(Records for locating described items)
##############################

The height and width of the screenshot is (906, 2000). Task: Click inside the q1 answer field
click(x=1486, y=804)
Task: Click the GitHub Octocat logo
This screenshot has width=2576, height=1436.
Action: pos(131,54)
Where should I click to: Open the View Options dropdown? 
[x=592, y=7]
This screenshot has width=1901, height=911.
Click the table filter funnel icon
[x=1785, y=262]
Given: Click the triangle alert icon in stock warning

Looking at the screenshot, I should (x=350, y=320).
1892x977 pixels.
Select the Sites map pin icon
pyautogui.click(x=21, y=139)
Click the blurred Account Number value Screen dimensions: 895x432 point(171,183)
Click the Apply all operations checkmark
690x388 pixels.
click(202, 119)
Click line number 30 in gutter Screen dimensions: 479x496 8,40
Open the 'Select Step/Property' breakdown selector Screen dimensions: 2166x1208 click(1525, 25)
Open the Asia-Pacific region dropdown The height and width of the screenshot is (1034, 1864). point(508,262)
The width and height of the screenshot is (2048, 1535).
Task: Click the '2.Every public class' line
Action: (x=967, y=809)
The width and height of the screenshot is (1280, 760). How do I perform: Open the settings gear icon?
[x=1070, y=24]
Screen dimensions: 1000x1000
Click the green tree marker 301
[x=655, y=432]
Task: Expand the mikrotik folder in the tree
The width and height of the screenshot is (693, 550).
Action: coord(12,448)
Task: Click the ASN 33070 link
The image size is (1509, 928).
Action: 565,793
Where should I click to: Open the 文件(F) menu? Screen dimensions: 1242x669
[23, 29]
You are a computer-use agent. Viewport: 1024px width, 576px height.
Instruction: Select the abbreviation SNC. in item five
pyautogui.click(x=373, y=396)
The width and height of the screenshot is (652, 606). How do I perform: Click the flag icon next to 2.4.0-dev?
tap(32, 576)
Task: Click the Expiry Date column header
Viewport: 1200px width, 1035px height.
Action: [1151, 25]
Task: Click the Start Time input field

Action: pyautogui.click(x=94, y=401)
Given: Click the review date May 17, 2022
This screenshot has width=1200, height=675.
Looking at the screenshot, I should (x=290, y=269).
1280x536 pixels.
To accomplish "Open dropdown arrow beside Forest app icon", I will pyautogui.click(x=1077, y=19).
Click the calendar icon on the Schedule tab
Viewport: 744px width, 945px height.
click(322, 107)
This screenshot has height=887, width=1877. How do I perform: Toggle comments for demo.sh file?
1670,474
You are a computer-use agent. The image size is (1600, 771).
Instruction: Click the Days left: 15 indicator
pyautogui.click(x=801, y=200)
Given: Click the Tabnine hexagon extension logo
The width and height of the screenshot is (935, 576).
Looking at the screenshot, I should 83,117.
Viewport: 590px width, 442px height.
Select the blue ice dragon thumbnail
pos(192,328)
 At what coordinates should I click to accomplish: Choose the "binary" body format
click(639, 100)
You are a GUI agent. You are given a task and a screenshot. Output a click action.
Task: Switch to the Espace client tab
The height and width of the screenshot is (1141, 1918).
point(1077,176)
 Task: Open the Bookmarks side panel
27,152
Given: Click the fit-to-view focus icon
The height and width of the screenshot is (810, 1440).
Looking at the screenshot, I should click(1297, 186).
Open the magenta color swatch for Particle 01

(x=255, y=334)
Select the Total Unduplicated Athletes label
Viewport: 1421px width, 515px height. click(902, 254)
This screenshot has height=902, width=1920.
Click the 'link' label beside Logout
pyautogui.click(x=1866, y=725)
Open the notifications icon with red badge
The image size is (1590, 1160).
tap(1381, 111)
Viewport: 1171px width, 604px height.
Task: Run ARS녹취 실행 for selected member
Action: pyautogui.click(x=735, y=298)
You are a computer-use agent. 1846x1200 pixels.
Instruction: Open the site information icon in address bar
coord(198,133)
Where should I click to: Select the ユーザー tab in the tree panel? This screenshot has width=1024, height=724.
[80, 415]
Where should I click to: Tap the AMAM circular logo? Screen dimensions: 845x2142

##############################

▶ _The task_:
Update the records between the lines holding "Given: Click the triangle" and "pyautogui.click(x=801, y=200)", inclusive, replacing "Instruction" with "Directive" and changing nothing else. Give only those lines.

▶ _Written response_:
Given: Click the triangle alert icon in stock warning

Looking at the screenshot, I should (x=350, y=320).
1892x977 pixels.
Select the Sites map pin icon
pyautogui.click(x=21, y=139)
Click the blurred Account Number value Screen dimensions: 895x432 point(171,183)
Click the Apply all operations checkmark
690x388 pixels.
click(202, 119)
Click line number 30 in gutter Screen dimensions: 479x496 8,40
Open the 'Select Step/Property' breakdown selector Screen dimensions: 2166x1208 click(1525, 25)
Open the Asia-Pacific region dropdown The height and width of the screenshot is (1034, 1864). point(508,262)
The width and height of the screenshot is (2048, 1535).
Task: Click the '2.Every public class' line
Action: (x=967, y=809)
The width and height of the screenshot is (1280, 760). How do I perform: Open the settings gear icon?
[x=1070, y=24]
Screen dimensions: 1000x1000
Click the green tree marker 301
[x=655, y=432]
Task: Expand the mikrotik folder in the tree
The width and height of the screenshot is (693, 550).
Action: coord(12,448)
Task: Click the ASN 33070 link
The image size is (1509, 928).
Action: 565,793
Where should I click to: Open the 文件(F) menu? Screen dimensions: 1242x669
[23, 29]
You are a computer-use agent. Viewport: 1024px width, 576px height.
Directive: Select the abbreviation SNC. in item five
pyautogui.click(x=373, y=396)
The width and height of the screenshot is (652, 606). How do I perform: Click the flag icon next to 2.4.0-dev?
tap(32, 576)
Task: Click the Expiry Date column header
Viewport: 1200px width, 1035px height.
Action: [1151, 25]
Task: Click the Start Time input field

Action: pyautogui.click(x=94, y=401)
Given: Click the review date May 17, 2022
This screenshot has width=1200, height=675.
Looking at the screenshot, I should (x=290, y=269).
1280x536 pixels.
To accomplish "Open dropdown arrow beside Forest app icon", I will pyautogui.click(x=1077, y=19).
Click the calendar icon on the Schedule tab
Viewport: 744px width, 945px height.
click(322, 107)
This screenshot has height=887, width=1877. How do I perform: Toggle comments for demo.sh file?
1670,474
You are a computer-use agent. The image size is (1600, 771).
Directive: Click the Days left: 15 indicator
pyautogui.click(x=801, y=200)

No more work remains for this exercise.